## [Requirement]
In the data below, from the line containing "What do you see at coordinates (1376, 869)" down to the line containing "at (1772, 840).", change "Space before" to "Space after" and write those lines out again, leaving everything else the same.

>> Start Dataset records

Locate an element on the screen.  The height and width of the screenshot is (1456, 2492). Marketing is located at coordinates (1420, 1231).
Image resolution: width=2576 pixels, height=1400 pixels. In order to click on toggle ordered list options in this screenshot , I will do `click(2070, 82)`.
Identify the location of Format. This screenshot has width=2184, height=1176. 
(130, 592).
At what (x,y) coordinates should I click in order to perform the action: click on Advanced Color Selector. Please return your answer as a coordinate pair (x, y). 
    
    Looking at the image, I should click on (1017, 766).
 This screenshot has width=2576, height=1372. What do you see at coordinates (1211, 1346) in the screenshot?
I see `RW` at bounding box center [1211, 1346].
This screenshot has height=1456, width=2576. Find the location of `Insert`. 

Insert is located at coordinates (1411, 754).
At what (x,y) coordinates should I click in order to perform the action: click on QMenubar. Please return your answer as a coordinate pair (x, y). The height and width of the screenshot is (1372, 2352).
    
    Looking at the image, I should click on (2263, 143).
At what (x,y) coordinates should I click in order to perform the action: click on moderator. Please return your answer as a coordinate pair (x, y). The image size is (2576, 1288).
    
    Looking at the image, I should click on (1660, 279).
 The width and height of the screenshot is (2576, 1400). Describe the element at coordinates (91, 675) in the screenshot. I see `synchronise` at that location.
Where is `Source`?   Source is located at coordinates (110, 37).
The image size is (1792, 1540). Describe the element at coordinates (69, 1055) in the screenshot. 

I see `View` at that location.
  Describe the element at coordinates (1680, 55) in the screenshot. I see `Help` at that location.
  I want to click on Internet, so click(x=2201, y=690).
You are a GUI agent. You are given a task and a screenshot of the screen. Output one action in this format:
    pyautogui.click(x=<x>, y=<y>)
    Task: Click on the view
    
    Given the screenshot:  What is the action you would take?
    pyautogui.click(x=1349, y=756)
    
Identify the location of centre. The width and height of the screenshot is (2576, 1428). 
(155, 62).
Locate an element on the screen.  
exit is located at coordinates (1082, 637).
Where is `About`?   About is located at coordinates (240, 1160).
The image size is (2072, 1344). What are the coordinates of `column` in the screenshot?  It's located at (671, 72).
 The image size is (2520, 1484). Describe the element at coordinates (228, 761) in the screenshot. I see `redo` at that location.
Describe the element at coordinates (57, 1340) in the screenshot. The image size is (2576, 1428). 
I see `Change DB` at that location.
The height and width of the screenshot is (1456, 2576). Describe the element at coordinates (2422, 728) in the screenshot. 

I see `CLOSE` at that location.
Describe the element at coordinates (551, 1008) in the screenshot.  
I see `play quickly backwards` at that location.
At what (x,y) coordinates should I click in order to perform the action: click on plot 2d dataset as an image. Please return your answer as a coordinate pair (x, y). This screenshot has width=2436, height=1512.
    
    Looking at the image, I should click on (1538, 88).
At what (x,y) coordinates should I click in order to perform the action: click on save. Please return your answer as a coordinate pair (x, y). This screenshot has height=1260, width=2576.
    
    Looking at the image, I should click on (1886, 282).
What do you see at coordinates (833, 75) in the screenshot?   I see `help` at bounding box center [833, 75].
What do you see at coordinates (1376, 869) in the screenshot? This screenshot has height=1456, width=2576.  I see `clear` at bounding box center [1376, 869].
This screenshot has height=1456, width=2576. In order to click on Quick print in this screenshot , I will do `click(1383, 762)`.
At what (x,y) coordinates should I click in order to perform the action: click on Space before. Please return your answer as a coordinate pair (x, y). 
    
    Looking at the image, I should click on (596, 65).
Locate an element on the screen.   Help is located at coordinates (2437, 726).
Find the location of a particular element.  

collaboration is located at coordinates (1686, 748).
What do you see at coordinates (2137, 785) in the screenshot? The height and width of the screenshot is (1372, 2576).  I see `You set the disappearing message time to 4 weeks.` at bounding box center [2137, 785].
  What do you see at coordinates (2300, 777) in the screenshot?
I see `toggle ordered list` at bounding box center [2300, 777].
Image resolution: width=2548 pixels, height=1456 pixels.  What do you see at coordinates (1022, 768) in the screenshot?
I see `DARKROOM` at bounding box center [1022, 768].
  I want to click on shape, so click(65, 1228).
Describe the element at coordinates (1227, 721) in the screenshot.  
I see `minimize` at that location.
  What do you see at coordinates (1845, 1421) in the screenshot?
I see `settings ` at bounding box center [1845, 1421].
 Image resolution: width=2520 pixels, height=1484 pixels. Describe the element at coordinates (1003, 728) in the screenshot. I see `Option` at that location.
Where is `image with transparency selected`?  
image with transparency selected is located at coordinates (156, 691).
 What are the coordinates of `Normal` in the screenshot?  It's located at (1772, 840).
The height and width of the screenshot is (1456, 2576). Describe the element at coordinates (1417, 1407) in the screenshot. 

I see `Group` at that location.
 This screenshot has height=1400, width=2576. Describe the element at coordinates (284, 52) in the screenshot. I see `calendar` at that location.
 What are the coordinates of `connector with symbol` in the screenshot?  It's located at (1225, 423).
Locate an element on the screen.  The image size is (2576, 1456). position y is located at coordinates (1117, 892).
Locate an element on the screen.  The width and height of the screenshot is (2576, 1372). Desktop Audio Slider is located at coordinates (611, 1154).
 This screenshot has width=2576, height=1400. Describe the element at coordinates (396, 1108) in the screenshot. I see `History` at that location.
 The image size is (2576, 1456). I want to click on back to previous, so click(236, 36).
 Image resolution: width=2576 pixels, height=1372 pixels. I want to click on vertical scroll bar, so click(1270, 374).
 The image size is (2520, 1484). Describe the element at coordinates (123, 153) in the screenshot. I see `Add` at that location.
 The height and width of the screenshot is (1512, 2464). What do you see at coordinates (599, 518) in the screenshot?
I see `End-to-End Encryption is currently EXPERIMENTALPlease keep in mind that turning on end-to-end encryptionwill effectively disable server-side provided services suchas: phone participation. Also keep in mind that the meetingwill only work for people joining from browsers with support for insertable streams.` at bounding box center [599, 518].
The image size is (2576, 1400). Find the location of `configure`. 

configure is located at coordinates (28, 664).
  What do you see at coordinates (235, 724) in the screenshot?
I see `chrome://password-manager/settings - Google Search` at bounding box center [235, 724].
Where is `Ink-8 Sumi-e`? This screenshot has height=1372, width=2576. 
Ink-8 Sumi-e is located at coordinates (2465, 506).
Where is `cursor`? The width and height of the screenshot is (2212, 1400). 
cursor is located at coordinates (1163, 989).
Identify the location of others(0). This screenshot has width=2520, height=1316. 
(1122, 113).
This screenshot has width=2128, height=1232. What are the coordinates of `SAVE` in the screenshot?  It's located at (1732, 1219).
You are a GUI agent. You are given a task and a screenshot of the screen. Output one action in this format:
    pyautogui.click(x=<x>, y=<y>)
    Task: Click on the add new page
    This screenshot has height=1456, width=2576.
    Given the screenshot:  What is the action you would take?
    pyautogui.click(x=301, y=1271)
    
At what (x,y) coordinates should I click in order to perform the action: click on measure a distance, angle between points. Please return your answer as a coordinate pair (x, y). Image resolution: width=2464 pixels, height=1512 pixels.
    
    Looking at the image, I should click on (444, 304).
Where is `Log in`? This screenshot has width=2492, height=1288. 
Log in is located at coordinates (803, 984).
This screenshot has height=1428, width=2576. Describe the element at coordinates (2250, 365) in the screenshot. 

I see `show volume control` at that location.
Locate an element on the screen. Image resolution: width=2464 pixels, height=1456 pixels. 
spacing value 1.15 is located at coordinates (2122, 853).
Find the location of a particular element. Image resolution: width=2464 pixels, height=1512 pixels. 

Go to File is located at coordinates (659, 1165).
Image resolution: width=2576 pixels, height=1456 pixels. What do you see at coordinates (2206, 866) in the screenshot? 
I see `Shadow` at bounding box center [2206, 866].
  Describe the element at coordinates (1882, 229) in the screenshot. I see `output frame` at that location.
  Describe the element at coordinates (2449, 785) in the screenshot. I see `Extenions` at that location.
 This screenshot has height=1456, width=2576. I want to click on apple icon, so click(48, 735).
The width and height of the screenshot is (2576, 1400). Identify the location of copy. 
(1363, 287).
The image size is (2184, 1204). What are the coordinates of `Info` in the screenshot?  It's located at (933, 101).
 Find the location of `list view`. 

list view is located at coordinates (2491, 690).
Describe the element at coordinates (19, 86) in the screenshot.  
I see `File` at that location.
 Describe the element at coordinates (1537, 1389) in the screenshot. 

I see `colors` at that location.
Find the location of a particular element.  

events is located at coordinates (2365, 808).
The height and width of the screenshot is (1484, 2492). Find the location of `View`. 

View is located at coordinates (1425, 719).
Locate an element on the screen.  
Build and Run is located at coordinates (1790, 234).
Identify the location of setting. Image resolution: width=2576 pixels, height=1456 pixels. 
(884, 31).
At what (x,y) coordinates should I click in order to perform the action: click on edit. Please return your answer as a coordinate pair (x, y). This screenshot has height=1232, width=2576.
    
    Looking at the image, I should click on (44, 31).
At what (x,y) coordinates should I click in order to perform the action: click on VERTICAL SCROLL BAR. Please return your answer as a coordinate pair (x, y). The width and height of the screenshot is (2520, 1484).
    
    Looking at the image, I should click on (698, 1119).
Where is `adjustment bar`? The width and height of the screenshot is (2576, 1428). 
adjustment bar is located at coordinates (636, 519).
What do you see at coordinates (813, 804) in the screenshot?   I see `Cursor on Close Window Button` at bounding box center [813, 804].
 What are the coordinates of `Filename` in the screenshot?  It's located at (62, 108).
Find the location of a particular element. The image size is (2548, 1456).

>> End Dataset records

## [Written answer]
What do you see at coordinates (1376, 869) in the screenshot? This screenshot has height=1456, width=2576.  I see `clear` at bounding box center [1376, 869].
This screenshot has height=1456, width=2576. In order to click on Quick print in this screenshot , I will do `click(1383, 762)`.
At what (x,y) coordinates should I click in order to perform the action: click on Space after. Please return your answer as a coordinate pair (x, y). 
    
    Looking at the image, I should click on (596, 65).
Locate an element on the screen.   Help is located at coordinates (2437, 726).
Find the location of a particular element.  

collaboration is located at coordinates (1686, 748).
What do you see at coordinates (2137, 785) in the screenshot? The height and width of the screenshot is (1372, 2576).  I see `You set the disappearing message time to 4 weeks.` at bounding box center [2137, 785].
  What do you see at coordinates (2300, 777) in the screenshot?
I see `toggle ordered list` at bounding box center [2300, 777].
Image resolution: width=2548 pixels, height=1456 pixels.  What do you see at coordinates (1022, 768) in the screenshot?
I see `DARKROOM` at bounding box center [1022, 768].
  I want to click on shape, so click(65, 1228).
Describe the element at coordinates (1227, 721) in the screenshot.  
I see `minimize` at that location.
  What do you see at coordinates (1845, 1421) in the screenshot?
I see `settings ` at bounding box center [1845, 1421].
 Image resolution: width=2520 pixels, height=1484 pixels. Describe the element at coordinates (1003, 728) in the screenshot. I see `Option` at that location.
Where is `image with transparency selected`?  
image with transparency selected is located at coordinates (156, 691).
 What are the coordinates of `Normal` in the screenshot?  It's located at (1772, 840).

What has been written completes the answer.